## Task description
Pull every line with "computer" from the entries below.

## Available data
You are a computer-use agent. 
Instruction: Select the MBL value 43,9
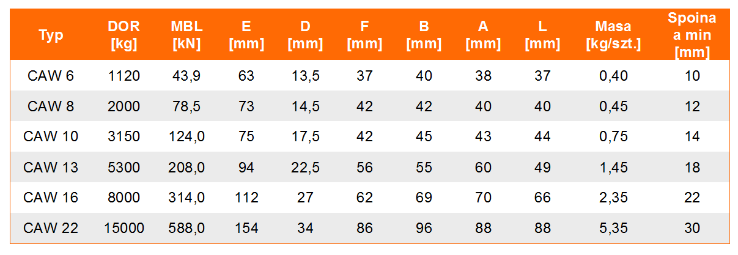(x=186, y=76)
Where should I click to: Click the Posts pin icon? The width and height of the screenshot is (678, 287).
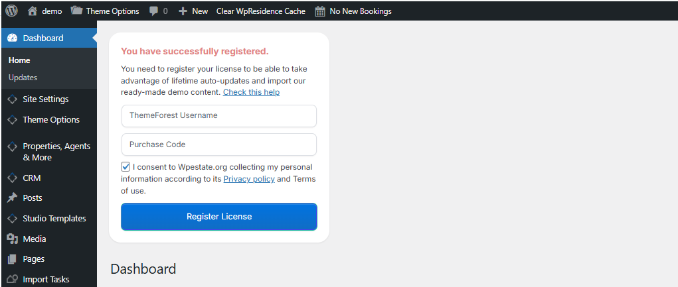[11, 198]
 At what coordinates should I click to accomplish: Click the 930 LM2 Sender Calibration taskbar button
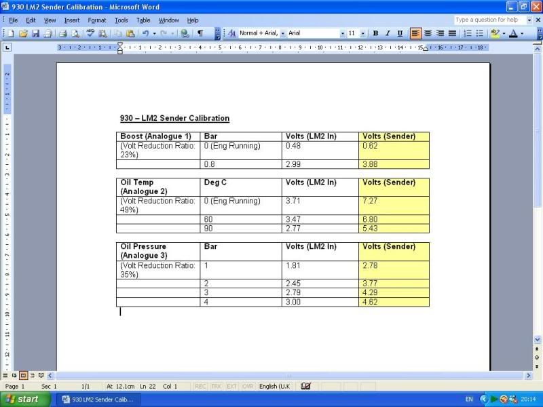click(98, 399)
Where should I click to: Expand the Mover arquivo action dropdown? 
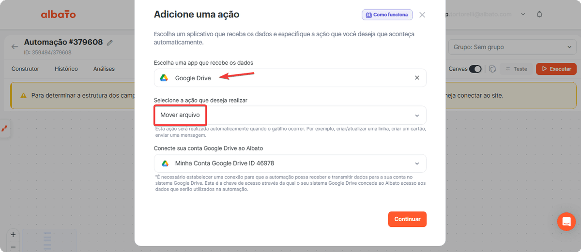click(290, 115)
--
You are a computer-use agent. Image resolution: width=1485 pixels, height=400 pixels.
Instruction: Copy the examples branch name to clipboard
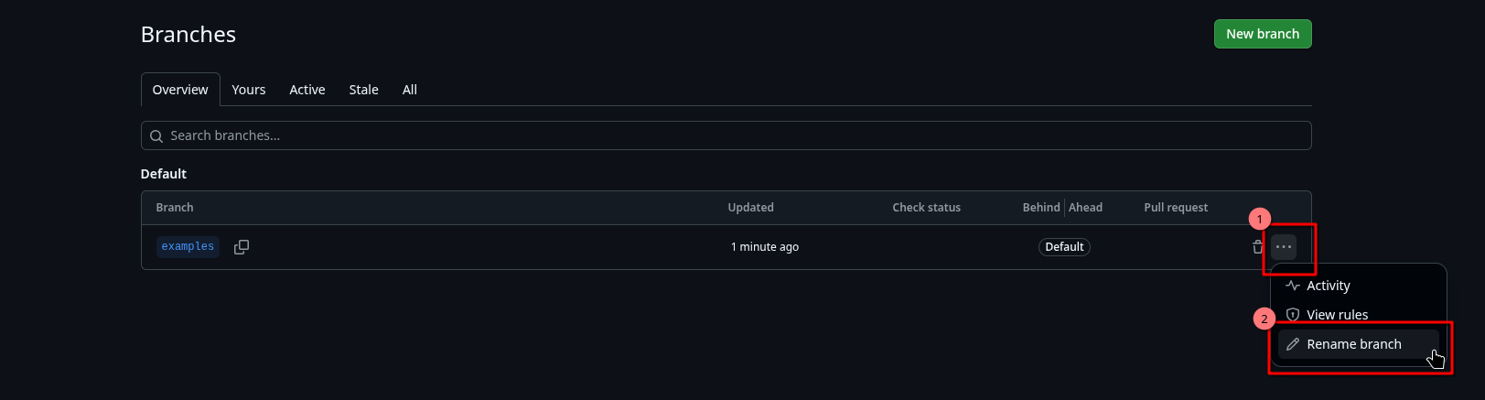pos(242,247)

## Answer area
You are a computer-use agent. 
You are a computer-use agent. Image resolution: width=1485 pixels, height=400 pixels.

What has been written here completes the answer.